** begin Data excerpts **

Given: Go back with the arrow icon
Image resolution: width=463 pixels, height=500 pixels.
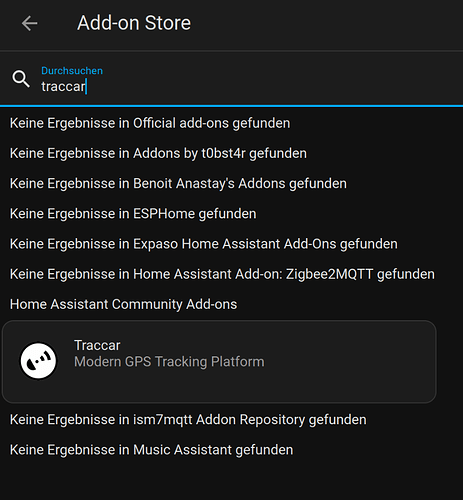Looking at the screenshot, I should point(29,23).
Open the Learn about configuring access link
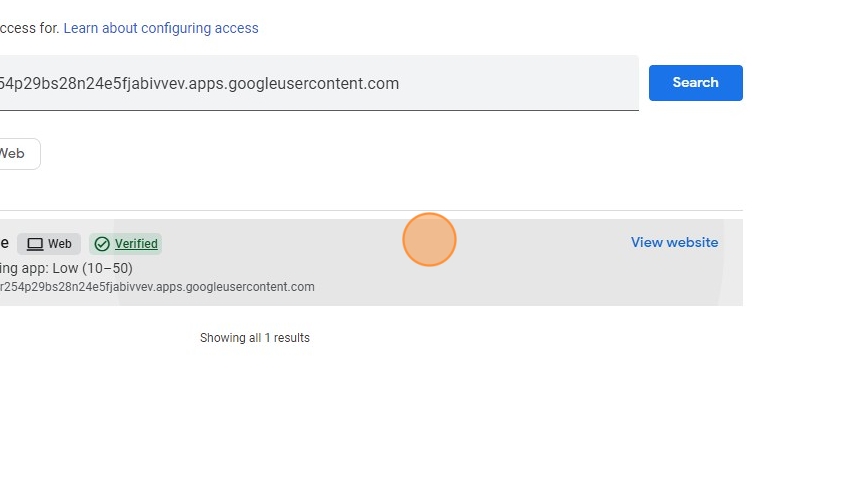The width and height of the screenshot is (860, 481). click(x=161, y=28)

** end Data excerpts **

*Directions*.
Reproduce every line of the records above word for word, leaving the pictures out.

*Solution for this exercise*.
Given: Go back with the arrow icon
Image resolution: width=463 pixels, height=500 pixels.
Looking at the screenshot, I should point(29,23).
Open the Learn about configuring access link
The width and height of the screenshot is (860, 481). click(x=161, y=28)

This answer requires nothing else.